I've been learning Javascript with Khan Academy. I'm looking at : http://www.khanacademy.org/cs/speed-circles/964929070
there is a line that reads "var draw = function() {...}" is he defining a function called draw? Or is the variable draw calling some function (which I don't see defined)?
Thanks!
Yes, a function expression is being assigned to the variable named draw. You can even call it:
var draw = function() {
console.log('xyz');
};
draw(); // 'xyz'
In JavaScript, functions are objects, just like arrays and -logically- objects are. As you may have found out already these objects can be assigned to a multitude of variables, but as soon as you change one of these variables, they all change. That's because JS always assigns by value, but a variable is never assigned an object directly: it's assigned a reference to an object:
var obj = {iam: 'an object'};
var reassign = obj;
console.log(obj);//shows object
console.log(reassign);//surprize, shows the same thing
reassign.bar = 'foobar';
console.log(obj.bar);//logs foobar, the variable obj has gained the same property, because it is the same object.
The same applies to functions, being objects, the can be assigned to variables/properties all over the place, but it'll still be the same object/function:
var foo = function()
{
console.log('I am an object');
};
var second = foo;
second();//logs I am an object
console.log(second === foo);//logs true, because they both reference the same thing
Why, then, you might ask is an anonymous function being assigned to a variable, instead of just declaring a function as you'd expect?

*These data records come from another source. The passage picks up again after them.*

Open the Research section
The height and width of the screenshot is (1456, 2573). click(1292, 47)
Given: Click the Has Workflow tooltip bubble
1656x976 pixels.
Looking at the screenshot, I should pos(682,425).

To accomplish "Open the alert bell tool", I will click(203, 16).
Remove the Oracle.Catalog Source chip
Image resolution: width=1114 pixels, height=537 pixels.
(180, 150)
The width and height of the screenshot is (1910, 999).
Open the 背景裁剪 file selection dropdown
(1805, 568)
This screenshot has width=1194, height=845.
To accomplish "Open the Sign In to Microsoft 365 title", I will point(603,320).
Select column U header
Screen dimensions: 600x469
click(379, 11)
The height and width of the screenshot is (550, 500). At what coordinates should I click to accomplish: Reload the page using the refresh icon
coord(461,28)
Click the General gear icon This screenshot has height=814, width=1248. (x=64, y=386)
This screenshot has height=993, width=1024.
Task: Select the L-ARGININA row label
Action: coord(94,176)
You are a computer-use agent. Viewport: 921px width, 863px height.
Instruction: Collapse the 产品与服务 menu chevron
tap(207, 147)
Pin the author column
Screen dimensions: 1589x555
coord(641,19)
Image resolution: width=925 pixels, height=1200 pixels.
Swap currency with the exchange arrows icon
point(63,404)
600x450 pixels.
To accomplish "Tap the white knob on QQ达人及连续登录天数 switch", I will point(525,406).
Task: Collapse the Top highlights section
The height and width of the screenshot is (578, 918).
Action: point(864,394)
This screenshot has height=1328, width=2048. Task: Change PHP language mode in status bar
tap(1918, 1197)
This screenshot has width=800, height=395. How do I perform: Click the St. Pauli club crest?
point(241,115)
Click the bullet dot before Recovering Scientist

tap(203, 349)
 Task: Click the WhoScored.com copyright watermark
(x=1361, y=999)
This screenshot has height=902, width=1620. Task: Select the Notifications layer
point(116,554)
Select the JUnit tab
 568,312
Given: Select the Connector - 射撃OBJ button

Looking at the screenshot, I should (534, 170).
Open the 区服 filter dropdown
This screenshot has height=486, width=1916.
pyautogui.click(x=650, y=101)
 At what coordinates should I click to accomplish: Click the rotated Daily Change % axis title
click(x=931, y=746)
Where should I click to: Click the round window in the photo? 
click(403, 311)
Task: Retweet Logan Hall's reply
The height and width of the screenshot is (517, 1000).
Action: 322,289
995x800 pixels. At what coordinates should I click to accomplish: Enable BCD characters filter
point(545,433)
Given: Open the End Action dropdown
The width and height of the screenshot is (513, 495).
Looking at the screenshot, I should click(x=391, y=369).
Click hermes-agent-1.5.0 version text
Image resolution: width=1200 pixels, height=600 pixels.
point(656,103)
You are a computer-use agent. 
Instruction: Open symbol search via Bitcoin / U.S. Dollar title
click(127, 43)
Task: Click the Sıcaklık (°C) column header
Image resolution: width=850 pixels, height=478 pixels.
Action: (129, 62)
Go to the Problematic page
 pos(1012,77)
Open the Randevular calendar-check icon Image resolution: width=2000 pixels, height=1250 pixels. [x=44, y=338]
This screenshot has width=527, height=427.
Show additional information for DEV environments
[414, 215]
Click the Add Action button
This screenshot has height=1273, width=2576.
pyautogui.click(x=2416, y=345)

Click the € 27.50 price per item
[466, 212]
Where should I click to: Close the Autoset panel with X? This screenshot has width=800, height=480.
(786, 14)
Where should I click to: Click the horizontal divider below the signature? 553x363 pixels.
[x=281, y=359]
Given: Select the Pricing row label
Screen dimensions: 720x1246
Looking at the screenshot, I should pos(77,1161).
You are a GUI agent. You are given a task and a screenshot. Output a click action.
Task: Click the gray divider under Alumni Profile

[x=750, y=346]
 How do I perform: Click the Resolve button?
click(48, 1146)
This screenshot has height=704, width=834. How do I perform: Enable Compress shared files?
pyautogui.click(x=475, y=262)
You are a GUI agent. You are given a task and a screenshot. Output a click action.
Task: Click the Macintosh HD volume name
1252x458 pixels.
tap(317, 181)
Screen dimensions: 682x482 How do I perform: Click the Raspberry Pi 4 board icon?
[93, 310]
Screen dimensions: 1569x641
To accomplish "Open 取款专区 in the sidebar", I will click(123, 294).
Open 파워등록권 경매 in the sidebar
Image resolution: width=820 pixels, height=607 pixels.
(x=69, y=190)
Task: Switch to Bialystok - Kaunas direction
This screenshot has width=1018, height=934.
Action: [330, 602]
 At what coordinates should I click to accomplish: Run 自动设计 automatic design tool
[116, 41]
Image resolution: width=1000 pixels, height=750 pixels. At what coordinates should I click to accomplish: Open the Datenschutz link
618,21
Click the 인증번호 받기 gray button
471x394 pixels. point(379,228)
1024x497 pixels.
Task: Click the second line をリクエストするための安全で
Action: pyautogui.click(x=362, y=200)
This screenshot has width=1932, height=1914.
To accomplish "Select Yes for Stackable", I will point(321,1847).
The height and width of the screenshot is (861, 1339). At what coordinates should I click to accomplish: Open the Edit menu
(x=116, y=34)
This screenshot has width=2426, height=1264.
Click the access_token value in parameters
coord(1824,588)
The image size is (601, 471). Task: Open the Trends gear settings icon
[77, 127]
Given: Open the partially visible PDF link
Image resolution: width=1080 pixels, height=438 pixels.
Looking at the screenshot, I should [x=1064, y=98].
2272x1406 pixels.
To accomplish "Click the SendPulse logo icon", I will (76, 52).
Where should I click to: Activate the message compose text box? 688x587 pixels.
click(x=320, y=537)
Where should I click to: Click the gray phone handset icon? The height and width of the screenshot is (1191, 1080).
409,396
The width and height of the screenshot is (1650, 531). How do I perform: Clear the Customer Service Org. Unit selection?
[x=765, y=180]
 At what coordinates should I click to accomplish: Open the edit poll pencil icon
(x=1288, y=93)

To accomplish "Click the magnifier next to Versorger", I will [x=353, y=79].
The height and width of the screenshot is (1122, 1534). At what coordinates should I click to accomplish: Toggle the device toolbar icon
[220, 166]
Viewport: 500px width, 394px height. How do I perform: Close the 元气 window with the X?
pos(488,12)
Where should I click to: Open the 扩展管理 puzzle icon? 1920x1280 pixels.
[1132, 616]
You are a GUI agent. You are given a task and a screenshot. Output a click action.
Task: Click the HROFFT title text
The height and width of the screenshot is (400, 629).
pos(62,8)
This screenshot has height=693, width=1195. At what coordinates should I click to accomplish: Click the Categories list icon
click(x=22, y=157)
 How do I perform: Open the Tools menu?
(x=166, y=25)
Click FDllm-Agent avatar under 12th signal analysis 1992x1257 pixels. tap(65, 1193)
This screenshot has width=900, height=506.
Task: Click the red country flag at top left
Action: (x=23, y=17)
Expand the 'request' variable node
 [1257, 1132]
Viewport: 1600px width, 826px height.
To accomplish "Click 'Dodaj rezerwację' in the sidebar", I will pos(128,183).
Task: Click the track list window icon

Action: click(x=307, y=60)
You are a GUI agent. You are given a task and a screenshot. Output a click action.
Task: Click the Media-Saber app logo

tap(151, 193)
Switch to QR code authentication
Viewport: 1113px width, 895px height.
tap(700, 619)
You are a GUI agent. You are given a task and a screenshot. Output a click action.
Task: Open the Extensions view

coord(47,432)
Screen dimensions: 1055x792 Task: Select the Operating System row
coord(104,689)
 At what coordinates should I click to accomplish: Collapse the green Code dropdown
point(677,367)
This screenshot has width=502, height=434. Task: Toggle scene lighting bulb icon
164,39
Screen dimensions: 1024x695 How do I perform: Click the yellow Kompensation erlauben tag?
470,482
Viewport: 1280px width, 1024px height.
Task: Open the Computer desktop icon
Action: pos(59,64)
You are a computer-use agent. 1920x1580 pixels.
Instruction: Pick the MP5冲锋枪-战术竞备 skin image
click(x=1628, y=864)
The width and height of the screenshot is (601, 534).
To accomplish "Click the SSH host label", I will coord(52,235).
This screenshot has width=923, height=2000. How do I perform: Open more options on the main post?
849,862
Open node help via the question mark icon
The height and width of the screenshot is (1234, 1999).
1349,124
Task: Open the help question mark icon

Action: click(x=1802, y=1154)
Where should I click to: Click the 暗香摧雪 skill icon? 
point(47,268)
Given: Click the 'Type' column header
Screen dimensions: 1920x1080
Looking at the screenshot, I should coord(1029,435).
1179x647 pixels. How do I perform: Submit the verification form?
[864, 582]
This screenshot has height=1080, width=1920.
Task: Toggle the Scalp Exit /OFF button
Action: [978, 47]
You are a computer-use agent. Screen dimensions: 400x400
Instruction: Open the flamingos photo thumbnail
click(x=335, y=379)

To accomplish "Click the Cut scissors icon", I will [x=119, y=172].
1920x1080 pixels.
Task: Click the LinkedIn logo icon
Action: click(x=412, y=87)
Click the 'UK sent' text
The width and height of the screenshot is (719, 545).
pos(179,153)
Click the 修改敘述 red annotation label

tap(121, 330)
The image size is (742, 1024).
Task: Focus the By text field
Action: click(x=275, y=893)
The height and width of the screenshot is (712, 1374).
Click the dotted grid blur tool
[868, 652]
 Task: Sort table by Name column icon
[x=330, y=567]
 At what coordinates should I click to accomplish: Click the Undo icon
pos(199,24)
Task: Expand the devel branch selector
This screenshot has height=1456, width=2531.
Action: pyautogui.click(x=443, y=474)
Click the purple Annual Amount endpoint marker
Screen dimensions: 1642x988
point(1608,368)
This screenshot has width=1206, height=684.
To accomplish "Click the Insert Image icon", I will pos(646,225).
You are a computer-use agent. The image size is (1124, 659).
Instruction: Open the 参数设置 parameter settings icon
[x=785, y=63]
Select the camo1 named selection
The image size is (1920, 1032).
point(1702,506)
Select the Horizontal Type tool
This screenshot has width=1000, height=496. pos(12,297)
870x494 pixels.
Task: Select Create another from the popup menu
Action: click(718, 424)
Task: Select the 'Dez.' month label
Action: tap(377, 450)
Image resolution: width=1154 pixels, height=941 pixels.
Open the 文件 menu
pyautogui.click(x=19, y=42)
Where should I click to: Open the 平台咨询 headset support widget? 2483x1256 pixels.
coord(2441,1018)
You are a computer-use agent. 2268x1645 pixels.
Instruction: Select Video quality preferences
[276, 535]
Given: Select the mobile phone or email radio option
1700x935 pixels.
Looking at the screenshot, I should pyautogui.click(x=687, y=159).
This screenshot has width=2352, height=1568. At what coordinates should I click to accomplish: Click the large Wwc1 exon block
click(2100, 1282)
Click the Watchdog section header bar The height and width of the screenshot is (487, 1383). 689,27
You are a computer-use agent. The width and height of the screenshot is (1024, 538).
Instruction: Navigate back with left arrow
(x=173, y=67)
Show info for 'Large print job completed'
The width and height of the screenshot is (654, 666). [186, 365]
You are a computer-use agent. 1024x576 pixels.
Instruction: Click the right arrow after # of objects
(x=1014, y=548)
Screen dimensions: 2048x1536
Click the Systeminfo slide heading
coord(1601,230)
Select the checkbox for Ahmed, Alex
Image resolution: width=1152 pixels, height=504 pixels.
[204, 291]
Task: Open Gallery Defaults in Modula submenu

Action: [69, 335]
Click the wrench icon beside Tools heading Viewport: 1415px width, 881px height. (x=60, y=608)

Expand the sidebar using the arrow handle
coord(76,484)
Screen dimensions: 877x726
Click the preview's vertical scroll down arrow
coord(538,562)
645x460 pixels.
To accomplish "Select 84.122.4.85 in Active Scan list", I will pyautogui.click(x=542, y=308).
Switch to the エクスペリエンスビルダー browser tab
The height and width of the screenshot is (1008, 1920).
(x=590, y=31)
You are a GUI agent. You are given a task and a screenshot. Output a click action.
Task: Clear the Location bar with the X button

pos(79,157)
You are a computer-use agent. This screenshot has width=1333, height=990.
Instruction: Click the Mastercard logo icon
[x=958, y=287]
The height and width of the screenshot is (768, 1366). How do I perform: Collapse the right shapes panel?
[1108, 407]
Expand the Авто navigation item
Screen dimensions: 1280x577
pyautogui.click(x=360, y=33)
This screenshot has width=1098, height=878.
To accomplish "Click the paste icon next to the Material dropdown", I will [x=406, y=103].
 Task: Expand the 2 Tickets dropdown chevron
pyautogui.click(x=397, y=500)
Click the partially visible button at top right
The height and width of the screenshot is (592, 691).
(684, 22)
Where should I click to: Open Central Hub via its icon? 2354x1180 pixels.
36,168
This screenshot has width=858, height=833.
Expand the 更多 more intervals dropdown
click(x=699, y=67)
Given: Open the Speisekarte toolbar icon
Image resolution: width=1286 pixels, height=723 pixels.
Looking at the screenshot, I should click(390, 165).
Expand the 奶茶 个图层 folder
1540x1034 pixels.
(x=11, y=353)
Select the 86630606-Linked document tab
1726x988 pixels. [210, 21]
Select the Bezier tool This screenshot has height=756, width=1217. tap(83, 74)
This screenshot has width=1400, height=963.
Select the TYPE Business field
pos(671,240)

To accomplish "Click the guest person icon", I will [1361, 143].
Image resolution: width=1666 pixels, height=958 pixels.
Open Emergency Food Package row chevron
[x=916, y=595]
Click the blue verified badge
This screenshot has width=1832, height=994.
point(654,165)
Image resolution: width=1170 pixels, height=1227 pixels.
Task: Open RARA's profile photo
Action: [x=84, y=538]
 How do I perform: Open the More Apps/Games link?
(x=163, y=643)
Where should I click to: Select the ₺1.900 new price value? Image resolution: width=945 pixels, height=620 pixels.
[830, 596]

Well:
function foo(){}
is hoisted, prior to running any code, JS moves all function declarations and variable declarations to the very top of the scope, but in your case, you're not simply defining a function, or declaring a variable: JS has to do something, too: assign a reference to a variable. The function won't be hoisted:
var foo = function()
{
console.log('foo');
};
foo();//logs foo
foo = function()
{
console.log('bar');
};
foo();//logs bar now
If foo were undefined prior to the assignment, you'd get an error. If any code preceded the code above, JS would hoist the variable declaration of foo, but it's value would still be undefined.
What's the point? This will prove useful when you start playing with closures, or if you need the function to differ, depending on a branch (if (x){ foo = functionX} else { foo = functionY;}). These are just 2 reasons why you'd want to avoid scope hoisting... but the most important reason of all ATM has to be redefining a function on the fly
Note that in processing.js (as used by this Khan academy demo), the function draw is automatically called every frame reference doc.
This bit of code overrides the default (empty) implementation of draw so that the given code is called every frame.
Khan academy has a tutorial about this use of the draw function here.
function draw(){ return "Sample"; };
var draw = function(){ return "Sample"; };
are same meaning.
function () { ... } creates a function value. That is, something that can be passed around just as easily as a number, or any other object in javascript.
He then binds it to the name draw for future reference.
He could as well have written
function draw() {
...
}
For these purposes they are equivalent.